A madman with a lantern cried out, “I am looking for God! I am looking for God!”

In response to the laughing crowd, he then proclaimed, “God is dead. And we have killed him.”

Nietzsche spoke these words through the voice of a fictional character in his book The Gay Science. Nietzsche’s point is essentially that man, because of scientific advancement and rationalism, no longer has need of god. Thus, we have thrown off our adolescent whims and in the process killed the idea of god altogether. But this crime could not be overlooked, as Nietzsche later said by way of the madman:

How shall we, murderers of all murderers, console ourselves? That which was the holiest and mightiest of all that the world has yet possessed has bled to death under our knives. Who will wipe this blood off us? With what water could we purify ourselves? What festivals of atonement, what sacred games shall we need to invent? Is not the greatness of this deed too great for us? Must we not ourselves become gods simply to be worthy of it? There has never been a greater deed; and whosoever shall be born after us – for the sake of this deed he shall be part of a higher history than all history hitherto.”

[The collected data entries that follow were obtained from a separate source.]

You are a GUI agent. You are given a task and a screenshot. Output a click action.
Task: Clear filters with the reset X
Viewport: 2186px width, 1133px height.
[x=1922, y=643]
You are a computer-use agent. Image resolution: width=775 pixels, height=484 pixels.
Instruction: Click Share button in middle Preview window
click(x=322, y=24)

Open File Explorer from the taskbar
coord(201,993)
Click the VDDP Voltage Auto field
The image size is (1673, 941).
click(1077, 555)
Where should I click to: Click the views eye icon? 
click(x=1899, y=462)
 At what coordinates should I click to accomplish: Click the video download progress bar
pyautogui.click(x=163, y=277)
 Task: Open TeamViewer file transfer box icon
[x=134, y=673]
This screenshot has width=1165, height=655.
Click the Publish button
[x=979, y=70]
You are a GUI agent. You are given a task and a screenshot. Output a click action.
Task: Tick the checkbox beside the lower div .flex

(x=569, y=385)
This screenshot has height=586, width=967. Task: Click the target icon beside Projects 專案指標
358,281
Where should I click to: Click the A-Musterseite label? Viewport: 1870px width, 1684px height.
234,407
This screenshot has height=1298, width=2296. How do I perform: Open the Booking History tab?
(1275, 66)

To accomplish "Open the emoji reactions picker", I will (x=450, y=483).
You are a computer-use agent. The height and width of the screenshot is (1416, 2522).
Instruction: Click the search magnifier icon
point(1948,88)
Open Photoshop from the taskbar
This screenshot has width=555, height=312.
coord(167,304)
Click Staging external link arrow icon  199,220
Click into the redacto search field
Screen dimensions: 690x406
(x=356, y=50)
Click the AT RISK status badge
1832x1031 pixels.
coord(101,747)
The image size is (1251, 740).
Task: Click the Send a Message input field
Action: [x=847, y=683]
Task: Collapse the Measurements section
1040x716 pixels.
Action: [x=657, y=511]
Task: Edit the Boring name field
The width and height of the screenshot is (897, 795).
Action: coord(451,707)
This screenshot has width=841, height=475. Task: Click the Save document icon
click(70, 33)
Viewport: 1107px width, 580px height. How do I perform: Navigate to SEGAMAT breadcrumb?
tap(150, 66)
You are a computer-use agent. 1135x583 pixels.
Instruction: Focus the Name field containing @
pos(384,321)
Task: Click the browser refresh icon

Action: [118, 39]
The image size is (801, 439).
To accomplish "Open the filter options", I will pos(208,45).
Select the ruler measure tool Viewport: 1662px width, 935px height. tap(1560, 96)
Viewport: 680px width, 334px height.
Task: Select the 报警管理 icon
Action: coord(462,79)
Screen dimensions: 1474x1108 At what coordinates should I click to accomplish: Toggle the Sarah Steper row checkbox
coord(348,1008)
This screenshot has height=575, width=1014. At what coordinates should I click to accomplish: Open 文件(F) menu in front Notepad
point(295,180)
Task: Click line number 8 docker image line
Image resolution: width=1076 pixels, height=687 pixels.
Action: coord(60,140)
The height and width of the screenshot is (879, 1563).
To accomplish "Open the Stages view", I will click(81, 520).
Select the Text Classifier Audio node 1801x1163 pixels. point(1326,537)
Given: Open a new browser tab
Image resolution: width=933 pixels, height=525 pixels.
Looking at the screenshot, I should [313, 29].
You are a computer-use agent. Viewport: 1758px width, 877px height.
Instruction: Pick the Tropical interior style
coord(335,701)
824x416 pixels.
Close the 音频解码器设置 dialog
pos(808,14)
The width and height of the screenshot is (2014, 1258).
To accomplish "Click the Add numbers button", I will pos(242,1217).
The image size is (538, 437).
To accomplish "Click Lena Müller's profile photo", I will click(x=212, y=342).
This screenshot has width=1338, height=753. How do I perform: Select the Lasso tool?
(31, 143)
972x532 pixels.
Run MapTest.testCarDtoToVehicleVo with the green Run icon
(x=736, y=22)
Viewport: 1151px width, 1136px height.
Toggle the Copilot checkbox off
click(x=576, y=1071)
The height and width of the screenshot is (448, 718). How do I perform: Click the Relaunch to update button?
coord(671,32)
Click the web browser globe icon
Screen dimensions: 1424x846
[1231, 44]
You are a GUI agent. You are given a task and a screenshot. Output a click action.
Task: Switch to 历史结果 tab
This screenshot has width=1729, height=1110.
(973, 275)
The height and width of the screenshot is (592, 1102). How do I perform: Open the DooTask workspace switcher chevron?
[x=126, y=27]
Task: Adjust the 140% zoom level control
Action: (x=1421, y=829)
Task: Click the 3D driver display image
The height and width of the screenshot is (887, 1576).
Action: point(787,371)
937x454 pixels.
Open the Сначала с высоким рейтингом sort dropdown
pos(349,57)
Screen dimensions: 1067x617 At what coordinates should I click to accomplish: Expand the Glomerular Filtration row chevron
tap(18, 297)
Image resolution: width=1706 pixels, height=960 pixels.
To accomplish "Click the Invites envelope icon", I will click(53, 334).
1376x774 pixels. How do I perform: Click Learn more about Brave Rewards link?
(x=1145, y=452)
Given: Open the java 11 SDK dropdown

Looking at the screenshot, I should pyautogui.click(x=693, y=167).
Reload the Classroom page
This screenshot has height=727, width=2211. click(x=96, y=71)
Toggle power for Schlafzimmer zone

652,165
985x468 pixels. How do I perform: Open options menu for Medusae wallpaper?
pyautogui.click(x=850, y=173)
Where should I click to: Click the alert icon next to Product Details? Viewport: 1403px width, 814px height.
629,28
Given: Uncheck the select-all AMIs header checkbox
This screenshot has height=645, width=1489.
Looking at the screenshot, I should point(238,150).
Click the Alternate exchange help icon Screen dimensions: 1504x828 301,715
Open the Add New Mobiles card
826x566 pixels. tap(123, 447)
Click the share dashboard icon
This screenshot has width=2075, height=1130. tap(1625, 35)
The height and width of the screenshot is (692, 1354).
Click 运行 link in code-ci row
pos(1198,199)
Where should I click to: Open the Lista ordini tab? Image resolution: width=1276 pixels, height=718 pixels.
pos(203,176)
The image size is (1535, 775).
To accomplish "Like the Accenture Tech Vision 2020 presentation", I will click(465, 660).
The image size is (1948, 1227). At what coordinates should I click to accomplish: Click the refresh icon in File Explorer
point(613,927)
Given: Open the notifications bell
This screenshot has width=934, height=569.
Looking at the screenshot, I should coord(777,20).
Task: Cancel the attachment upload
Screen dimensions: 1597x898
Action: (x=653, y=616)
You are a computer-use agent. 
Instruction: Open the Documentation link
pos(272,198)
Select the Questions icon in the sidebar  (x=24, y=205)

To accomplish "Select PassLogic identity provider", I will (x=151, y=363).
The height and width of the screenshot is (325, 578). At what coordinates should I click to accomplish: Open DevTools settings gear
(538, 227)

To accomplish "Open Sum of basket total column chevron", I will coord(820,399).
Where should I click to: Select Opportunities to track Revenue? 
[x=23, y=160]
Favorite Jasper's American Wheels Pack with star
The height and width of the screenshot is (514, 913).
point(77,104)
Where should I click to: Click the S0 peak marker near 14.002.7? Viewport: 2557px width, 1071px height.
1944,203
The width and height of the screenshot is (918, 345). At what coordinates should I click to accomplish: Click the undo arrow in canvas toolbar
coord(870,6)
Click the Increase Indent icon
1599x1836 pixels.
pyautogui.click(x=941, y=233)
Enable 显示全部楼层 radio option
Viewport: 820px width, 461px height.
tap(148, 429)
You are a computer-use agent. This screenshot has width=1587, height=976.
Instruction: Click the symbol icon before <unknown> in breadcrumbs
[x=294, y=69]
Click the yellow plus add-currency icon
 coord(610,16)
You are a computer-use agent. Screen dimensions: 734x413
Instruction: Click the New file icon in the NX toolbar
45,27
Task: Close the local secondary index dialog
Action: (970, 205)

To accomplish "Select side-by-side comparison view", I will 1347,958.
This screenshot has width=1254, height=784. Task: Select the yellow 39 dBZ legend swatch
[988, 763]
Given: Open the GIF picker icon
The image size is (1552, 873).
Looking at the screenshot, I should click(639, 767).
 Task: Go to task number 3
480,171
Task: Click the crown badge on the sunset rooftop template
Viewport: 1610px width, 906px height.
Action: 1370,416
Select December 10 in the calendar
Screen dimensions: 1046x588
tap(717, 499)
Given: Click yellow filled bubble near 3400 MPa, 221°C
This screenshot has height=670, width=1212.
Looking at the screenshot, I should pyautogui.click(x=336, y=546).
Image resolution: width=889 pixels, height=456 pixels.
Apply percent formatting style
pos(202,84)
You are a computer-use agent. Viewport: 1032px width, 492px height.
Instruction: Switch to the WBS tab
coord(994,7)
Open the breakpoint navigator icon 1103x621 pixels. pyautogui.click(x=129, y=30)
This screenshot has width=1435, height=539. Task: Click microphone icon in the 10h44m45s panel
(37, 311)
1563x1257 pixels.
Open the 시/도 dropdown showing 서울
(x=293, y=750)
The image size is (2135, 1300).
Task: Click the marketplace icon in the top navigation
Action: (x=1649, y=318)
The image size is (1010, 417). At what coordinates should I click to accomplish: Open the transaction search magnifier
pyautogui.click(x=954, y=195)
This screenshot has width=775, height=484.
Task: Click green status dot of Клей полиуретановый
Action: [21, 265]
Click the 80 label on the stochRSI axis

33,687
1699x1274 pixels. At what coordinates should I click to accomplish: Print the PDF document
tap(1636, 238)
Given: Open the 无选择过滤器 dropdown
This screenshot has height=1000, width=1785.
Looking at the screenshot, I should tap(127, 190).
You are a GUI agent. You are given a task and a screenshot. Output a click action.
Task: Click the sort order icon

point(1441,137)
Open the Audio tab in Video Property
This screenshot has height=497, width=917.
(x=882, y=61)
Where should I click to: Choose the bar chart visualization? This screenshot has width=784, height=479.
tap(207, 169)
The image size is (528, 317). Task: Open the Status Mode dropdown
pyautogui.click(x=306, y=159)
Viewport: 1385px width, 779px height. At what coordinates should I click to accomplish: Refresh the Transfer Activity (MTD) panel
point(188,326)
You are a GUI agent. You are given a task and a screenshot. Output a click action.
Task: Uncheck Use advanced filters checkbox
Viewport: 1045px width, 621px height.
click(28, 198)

God’s death would come at a price, and Nietzsche questioned whether man would be able or willing to pay it. Nietzsche was right. We killed God. But it doesn’t end there and it doesn’t result in nihilism (a loss of absolute values and purpose). Nietzsche was right, but not right enough. He took his philosophy as far as he could take it, but he didn’t take it far enough.

We killed God. But God came back. He rose again and in so doing he left not one molecule in the universe unaffected by his radical resurrection.

For the love of Christ controls us, because we have concluded this: that one has died for all, therefore all have died; and he died for all, that those who live might no longer live for themselves but for him who for their sake died and was raised.